## AUFGABE
Welches Mainboard nennt Korberan im Forenauszug über Soundkarten und Headsets?

## TEXTAUSZUG
★ ★ ★ ★

Und was es an sich so gut wie gar nicht mehr gibt sind Headsets, die "echtes" Surround haben, also in jeder Hörmuschel jeweils kleine "mini-Lautsprecher" separat für den Sound von vorne, hinten, Bass und Mitte. Denn das ist so aufwendig, dass du bei gleichem Preis ein um ein vielfaches besseres Stereo-Set bekommen kannst, und die Surroundsimulation von Soundkarten/Chips funktioniert halt inzwischen so gut, dass hardwareseitig Stereo reicht.


----------



## Korberan (19. November 2015)

Ich habe gerade mal auf mein Board geschaut ... Der Kühler vom Professor und die Graka verdecken sämtliche PCIe Plätze ... son Käse, der Creative Soundblaster Z 
war schon fast bestellt


----------



## Herbboy (19. November 2015)

Korberan schrieb:


> Ich habe gerade mal auf mein Board geschaut ... Der Kühler vom Professor und die Graka verdecken sämtliche PCIe Plätze ... son Käse, der Creative Soundblaster Z
> war schon fast bestellt


  Was hast du denn für ein Mainboard? Es gibt natürlich auch USB-Soundkarten mit Surroundsimulation.

Die Soundblaster Z wäre allerdings übertrieben bei Deinem Budget, jedenfalls wenn du nicht nur die Version für 60-70€ nimmst. Denn 100-120€ für die Karte und dann nur noch 80-100€ für den Rest, also: da hast du klanglich mehr davon, wenn du maximal 50€ für eine Soundkarte ausgibst und 150€ für den Rest. Bei der Version der Soundblaster Z für 60-70€ wäre es hart an der Grenze.


----------



## Korberan (19. November 2015)

Mein Gedanke war, erstmal nur die Soundkarte zu wechseln und meine Sennheiser (erstmal) weiter zu benutzen. Der Sound ist mir doch noch gefällig und das Headset selber sitzt halt fast unbemerkt auf dem Kopf.
Ich könnte eine 1jährige Asus Xonar D2 für 70 Euro bekommen ... bin am knobeln ... für 62 bekomme ich die D1 neu. Asus scheinen die einzigen zu sein, von denen man noch "bessere" Karten als PCI Version erhält.

Mainboard habe ich ein Gigabyte z97x-ud3h-bk ... mein System findet man übrigens in meinem Profil


----------



## Herbboy (19. November 2015)

★ ★ ★ ★

## QUELLENMATERIAL

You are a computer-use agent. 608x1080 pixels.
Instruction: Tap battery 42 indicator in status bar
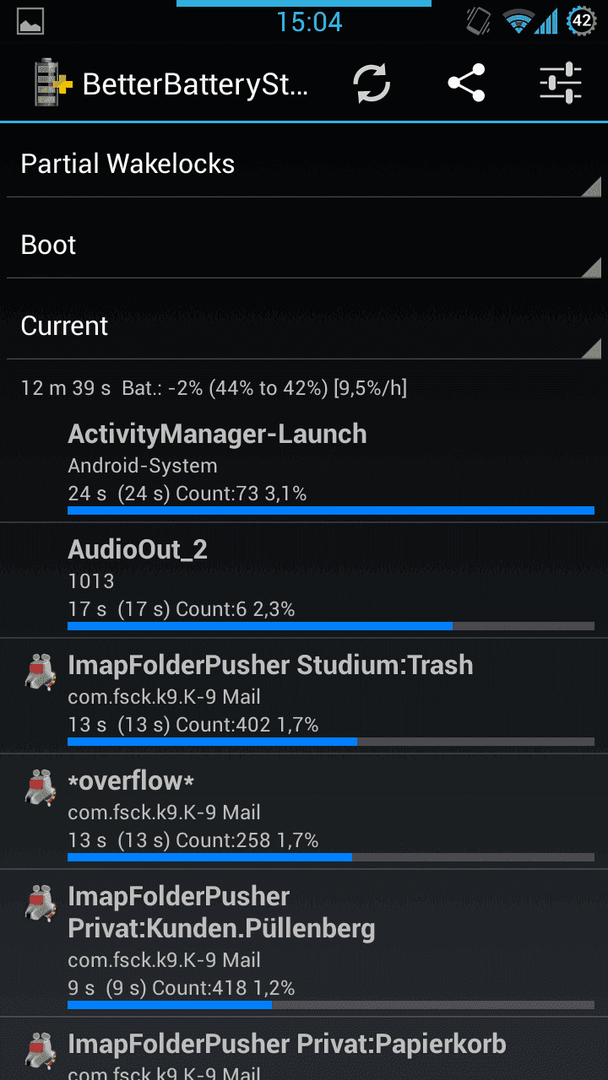(582, 21)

★ ★ ★ ★

## VOLLSTÄNDIGE LÖSUNG
Ein Gigabyte z97x-ud3h-bk.